▶ _Given instruction_
Count the lines in the records below that contain the string "icon". How many are there? Reply with the number alone.
* * * * * * * * *
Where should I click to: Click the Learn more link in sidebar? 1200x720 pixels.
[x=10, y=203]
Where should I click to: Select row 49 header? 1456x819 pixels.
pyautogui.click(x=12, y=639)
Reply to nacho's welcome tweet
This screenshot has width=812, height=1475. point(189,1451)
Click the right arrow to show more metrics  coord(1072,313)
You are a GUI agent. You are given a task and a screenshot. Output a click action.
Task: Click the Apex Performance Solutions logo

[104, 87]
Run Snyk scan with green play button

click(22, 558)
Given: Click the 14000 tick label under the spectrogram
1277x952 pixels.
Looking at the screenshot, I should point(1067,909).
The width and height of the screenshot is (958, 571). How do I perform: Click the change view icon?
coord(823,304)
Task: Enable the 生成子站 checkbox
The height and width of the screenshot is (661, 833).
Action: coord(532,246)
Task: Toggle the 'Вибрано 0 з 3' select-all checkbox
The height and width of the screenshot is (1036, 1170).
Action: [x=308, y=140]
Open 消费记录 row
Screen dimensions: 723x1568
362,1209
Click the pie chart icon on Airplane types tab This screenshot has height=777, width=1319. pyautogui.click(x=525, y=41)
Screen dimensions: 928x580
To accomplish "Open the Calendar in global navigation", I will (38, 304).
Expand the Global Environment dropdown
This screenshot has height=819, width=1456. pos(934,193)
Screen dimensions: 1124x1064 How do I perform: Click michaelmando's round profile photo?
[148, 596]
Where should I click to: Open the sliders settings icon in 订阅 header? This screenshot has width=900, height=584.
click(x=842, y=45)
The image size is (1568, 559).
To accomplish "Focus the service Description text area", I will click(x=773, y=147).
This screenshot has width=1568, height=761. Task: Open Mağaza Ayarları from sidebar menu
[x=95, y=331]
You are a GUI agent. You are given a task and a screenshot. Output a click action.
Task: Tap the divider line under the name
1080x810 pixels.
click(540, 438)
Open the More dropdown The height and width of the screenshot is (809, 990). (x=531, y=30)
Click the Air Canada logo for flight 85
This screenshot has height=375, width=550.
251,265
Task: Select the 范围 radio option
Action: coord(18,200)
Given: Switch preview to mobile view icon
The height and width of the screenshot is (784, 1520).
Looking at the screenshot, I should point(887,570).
* * * * * * * * *
▶ _Exercise output_
4